2- Davacı vekilinin temyiz itirazlarına gelince;
Mahkeme borç tahakkuk döneminin tamamından davacıyı sorumlu tutarken 506 s. Kanunun 82. maddesine dayanmıştır. Söz konusu madde işyeri devri ile ilgili olup Limitet Şirket ortağı olan davacının sorumluluğunu belirlemede uygulama yeri yoktur. Bu nedenle, davacının şirket ortağı olduğu 09.07.1998´den önceki döneme ait prim borçlarından sorumlu tutulması mümkün değildir. Davanın kanuni dayanağını oluşturan 6183 s. Yasanın hükmüne göre; öncelikle şirket ortağı aleyhine takibe geçilebilmesi için limitet şirketten borcun tahsil imkanı bulunmaması gerekir. Bu husus mahkemece yeterince araştırılmamıştır. Öte yandan, söz konusu madde 29.07.1998 gününde yürürlüğe giren 4369 s. Yasanın 21. maddesi ile değişikliğe uğramıştır. Değişiklikten önce limitet şirket ortaklarının sorumluluğu sermaye miktarı ile sınırlı iken yapılan değişiklikle bu sorumluluk sermaye hissesi olarak kabul edilmiştir. Davacının sorumlu olduğu dönemdeki mevzuat değişikliğinin dikkate alınarak uyuşmazlığa çözüm getirilmesi gerekir.

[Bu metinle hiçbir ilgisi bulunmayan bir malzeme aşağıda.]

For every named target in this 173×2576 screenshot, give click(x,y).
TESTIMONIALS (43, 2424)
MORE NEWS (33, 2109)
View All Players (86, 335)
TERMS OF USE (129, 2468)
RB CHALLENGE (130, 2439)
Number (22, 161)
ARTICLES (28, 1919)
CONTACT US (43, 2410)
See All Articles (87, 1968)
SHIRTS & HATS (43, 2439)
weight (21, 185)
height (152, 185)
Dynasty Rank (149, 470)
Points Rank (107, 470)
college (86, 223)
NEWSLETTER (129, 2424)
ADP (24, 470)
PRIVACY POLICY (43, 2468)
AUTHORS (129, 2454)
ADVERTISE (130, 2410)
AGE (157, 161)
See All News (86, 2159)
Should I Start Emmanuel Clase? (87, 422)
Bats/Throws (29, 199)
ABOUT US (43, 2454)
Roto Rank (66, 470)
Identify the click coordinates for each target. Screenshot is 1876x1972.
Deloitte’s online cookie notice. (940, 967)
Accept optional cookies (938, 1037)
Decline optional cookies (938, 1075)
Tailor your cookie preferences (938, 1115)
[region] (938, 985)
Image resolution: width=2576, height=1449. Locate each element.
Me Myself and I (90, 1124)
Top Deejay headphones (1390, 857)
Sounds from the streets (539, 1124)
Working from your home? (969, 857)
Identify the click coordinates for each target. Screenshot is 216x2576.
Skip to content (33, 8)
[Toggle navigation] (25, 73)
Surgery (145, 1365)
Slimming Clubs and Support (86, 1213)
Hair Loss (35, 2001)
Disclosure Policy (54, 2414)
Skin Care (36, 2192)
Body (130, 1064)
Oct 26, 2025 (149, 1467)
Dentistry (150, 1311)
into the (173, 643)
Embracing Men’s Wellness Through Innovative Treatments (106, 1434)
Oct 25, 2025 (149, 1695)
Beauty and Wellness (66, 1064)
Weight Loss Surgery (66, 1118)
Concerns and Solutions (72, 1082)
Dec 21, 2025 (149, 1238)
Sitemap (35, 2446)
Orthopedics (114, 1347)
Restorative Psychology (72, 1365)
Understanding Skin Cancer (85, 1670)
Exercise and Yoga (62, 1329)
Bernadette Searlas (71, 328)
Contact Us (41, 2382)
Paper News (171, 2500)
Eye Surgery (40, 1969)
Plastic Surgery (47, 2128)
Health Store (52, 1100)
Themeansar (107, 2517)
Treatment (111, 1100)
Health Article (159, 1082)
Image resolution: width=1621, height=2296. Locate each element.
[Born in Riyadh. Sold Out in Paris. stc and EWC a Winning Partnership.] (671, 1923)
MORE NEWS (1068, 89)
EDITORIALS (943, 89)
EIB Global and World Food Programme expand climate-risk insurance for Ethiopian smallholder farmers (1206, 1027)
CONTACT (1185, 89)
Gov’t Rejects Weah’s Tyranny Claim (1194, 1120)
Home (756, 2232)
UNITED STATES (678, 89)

Mahkemece, bu maddi ve hukuki olgular göz önünde tutulmaksızın eksik inceleme ve yanılgılı değerlendirme sonucunda yazılı biçimde hüküm kurulması usul ve kanuna aykırı olup bozma nedenidir.
O halde, davacı vekilinin bu yönleri amaçlayan temyiz itirazları kabul edilmeli ve hüküm bozulmalıdır.
SONUÇ :

Temyiz edilen hükmün yukarda açıklanan sebeplerle BOZULMASINA, temyiz harcının istem halinde ilgiliye iadesine, 09.05.2005 tarihinde oybirliğiyle karar verildi.